== RECORD SET ==

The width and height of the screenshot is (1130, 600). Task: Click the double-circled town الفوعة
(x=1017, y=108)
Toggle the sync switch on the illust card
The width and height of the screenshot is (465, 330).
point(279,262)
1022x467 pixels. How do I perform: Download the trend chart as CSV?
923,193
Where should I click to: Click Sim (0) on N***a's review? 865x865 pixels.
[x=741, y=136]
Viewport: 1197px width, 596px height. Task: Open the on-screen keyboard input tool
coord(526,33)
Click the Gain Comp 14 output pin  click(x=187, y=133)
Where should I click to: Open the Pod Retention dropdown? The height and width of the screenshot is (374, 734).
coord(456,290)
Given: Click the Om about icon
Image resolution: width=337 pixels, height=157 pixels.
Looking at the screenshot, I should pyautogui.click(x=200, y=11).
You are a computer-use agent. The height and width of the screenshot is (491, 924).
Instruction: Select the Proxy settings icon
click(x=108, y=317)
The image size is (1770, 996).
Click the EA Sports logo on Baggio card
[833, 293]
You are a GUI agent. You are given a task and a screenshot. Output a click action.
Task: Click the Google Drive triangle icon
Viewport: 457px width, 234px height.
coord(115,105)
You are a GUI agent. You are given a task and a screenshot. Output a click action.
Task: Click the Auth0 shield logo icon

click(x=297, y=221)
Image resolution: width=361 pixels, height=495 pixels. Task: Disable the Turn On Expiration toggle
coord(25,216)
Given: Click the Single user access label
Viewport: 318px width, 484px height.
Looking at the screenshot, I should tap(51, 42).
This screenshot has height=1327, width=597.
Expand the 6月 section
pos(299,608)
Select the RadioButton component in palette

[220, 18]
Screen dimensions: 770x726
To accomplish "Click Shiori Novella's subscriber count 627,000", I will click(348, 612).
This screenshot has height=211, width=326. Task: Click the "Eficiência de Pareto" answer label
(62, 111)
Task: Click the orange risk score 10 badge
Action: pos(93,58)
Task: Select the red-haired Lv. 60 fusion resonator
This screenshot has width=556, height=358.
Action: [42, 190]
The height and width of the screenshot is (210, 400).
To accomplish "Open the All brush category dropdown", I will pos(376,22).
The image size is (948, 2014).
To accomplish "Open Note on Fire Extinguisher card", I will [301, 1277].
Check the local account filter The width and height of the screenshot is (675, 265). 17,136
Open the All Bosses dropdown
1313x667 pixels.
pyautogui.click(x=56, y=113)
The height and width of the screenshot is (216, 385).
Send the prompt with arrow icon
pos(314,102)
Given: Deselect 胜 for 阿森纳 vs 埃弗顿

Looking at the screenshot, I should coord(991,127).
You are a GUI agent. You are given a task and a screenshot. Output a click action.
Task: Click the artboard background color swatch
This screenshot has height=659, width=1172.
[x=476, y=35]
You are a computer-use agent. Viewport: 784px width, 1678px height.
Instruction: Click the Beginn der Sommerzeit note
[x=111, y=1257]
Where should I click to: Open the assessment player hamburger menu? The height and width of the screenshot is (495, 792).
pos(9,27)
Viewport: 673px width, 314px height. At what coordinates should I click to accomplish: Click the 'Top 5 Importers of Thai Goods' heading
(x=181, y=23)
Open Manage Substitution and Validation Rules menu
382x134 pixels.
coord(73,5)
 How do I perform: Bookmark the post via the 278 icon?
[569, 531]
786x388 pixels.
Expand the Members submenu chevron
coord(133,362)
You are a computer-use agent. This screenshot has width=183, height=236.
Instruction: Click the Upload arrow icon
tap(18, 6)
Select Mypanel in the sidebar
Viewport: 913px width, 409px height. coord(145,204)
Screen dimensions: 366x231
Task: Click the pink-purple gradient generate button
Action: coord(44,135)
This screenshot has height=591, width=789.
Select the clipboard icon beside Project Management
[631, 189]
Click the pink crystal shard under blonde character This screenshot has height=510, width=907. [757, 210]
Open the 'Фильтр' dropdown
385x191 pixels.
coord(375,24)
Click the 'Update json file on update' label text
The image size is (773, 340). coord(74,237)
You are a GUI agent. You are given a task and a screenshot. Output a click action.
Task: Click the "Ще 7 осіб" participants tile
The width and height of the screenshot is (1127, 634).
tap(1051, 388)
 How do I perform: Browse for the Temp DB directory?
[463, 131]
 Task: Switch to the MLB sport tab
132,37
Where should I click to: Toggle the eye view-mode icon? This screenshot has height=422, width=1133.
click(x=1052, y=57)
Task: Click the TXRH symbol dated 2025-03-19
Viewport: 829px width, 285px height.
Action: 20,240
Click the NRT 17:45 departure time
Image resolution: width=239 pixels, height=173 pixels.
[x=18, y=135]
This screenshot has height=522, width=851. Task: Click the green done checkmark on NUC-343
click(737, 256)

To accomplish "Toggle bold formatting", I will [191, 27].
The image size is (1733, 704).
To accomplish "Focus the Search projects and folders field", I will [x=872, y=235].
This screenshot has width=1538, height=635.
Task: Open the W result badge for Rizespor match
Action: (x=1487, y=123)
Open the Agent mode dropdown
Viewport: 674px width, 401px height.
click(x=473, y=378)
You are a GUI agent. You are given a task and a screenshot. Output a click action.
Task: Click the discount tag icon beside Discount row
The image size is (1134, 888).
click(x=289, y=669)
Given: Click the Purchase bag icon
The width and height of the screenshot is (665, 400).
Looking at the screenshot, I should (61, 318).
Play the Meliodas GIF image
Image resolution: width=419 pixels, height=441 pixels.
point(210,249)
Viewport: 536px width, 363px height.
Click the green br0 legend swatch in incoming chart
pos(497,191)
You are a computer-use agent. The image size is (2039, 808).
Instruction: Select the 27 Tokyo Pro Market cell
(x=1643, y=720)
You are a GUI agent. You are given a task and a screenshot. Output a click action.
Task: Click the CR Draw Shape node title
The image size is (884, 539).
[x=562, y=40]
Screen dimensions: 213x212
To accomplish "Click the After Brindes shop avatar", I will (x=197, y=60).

===

WORK TASK: After locating the line with "Instruction: Select the 27", please repeat it and every line after it exactly, through the end of the data above.

OUTPUT BELOW:
Instruction: Select the 27 Tokyo Pro Market cell
(x=1643, y=720)
You are a GUI agent. You are given a task and a screenshot. Output a click action.
Task: Click the CR Draw Shape node title
The image size is (884, 539).
[x=562, y=40]
Screen dimensions: 213x212
To accomplish "Click the After Brindes shop avatar", I will (x=197, y=60).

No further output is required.